Attaching executable files to an application also has security issues if users are allowed to select resources to run the application. Currently Everest doesn’t implement any sandboxing of applications while running them on resources. So in this case a user should trust application owner that these executable files will not do any harm when running on a user’s resource.

3.4. Application page

You are returned to the main page of our application. You can always navigate to this page by clicking on the application name in Applications list. The application page has four tabbed sections.

3.4.1. About

Here you will find all the basic information about the application (except its parameters) including annotation, keywords, usage statistics, as well as the full text description.

The application state can be READY or OFFLINE. The first case means that the application can be run (provided you have access to it), while the second means that all application resources are offline and you cannot run it at the moment.

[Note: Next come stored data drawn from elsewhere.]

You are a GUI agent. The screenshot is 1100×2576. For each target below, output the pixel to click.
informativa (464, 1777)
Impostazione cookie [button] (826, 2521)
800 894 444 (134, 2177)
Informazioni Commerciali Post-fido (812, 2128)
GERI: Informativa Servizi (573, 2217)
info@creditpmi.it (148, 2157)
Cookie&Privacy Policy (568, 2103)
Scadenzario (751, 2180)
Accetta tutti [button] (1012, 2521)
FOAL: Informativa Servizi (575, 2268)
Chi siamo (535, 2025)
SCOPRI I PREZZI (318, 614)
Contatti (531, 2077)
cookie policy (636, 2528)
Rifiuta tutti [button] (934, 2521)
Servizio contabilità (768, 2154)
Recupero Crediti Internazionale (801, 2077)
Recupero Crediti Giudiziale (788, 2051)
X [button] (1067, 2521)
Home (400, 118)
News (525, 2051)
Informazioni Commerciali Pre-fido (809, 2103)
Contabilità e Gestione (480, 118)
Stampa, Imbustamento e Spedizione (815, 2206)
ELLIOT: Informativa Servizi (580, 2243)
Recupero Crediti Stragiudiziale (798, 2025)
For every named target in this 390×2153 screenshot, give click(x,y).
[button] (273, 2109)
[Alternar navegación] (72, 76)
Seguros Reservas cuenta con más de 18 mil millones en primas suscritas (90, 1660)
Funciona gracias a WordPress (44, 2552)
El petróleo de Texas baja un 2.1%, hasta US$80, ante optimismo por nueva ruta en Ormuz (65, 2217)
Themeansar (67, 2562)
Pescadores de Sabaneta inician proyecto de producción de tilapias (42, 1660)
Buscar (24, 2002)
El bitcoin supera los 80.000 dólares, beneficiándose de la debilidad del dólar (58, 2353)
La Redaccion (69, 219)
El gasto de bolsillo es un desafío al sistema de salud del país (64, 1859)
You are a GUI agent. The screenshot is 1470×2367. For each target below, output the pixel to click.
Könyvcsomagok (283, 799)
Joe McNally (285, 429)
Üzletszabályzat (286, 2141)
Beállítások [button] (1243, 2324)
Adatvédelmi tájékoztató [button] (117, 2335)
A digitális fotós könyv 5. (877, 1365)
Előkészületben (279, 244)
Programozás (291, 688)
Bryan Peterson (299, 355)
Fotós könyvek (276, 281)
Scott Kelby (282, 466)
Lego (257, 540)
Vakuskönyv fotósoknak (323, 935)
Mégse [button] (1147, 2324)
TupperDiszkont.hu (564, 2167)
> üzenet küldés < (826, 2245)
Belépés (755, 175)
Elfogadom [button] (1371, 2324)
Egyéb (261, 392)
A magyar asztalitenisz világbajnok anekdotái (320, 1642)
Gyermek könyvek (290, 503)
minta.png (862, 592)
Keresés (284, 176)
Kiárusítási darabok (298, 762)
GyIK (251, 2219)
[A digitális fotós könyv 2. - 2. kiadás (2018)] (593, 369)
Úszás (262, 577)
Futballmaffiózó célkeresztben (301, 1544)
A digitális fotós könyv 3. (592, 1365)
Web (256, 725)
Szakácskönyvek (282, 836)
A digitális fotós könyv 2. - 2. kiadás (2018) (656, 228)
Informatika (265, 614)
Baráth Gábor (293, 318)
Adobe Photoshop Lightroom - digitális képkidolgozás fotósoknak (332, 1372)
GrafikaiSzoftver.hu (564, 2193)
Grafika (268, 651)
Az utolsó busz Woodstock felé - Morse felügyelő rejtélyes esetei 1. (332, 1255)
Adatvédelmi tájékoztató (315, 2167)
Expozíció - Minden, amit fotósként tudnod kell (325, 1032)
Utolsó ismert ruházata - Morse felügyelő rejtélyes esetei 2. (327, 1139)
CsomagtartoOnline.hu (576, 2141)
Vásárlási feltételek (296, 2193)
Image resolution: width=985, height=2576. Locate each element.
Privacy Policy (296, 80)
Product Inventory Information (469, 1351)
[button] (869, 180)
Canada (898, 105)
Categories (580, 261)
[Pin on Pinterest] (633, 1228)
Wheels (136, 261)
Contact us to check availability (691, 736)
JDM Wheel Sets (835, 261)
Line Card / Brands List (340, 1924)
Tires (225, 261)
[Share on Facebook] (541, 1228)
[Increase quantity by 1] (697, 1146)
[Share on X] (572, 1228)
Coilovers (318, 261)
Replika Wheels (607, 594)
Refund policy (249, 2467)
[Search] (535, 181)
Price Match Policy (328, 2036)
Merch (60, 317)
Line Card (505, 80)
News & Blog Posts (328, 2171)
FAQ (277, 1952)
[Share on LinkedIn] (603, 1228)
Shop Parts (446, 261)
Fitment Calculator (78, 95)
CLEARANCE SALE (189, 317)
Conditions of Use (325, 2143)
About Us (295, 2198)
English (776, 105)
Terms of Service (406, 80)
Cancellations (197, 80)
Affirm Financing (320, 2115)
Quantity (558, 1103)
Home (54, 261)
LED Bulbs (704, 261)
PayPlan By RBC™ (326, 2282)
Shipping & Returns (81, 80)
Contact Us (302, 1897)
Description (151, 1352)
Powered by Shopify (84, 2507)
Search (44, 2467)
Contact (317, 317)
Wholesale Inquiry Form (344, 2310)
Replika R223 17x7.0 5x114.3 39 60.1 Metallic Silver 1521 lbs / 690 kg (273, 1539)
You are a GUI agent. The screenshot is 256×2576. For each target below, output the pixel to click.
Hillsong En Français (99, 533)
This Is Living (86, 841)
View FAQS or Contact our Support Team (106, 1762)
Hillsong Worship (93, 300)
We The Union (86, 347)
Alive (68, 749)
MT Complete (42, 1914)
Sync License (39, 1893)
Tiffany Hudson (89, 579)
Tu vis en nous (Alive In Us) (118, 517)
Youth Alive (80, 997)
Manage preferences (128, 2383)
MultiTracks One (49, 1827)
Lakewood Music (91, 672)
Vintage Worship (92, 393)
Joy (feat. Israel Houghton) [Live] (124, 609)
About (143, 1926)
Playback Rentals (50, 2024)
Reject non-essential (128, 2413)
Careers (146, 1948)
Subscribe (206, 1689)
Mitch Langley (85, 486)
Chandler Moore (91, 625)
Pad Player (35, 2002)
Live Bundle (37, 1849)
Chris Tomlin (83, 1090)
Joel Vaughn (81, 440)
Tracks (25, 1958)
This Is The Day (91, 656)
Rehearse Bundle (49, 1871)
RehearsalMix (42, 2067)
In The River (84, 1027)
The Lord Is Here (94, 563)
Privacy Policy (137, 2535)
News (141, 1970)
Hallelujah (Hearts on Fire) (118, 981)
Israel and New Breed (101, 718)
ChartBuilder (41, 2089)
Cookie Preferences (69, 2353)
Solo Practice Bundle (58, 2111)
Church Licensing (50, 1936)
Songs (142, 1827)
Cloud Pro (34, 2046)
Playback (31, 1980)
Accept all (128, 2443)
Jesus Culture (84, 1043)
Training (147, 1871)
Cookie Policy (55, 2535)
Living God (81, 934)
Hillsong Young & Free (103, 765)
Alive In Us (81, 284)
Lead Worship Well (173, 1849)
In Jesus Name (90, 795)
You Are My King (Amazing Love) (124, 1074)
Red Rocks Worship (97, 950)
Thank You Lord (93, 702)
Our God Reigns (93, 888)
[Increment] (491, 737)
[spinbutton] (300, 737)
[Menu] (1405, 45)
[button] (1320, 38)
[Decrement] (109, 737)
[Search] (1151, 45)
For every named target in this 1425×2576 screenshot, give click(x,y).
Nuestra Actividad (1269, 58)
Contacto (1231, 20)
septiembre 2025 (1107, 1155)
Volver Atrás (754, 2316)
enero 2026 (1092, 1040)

The READY state on green background means application has online attached resources, while the READY state on yellow means that the application can be run only by providing your resources.

3.4.2. Parameters

This section provides a detailed information about input and output parameters of the application.

3.4.3. Submit Job

This section contains a form for running the application by specifying its input parameters (see the next part).

This section is inactive if the user is not allowed to run the application.

3.4.4. Discussion

This section enables users to write comments and discuss the application.

4. Running applications via Web UI

4.1. Introduction

From the user’s viewpoint running an application basically means sending it a request containing input values and waiting for a result containing corresponding output values. For each request Everest creates a new job which can be used to track the status of the request and to collect the result. So "running an application" and "submitting a job" have the same meaning.

Internally each job is composed of one or more tasks that represent units of computation sent for execution to resources. Tasks are generated from job inputs in accordance with the application configuration. Currently Everest users can create only applications with jobs consisting of a single task. However there is a special Parameter Sweep application described in Chapter 8 that runs jobs containing multiple tasks.

4.2. Running AutoDock Vina

Open AutoDock Vina application and switch to Submit Job section.

Specify your job name, e.g. "First Vina Run". By default jobs are named as the application, so custom job names help to distinguish the different runs.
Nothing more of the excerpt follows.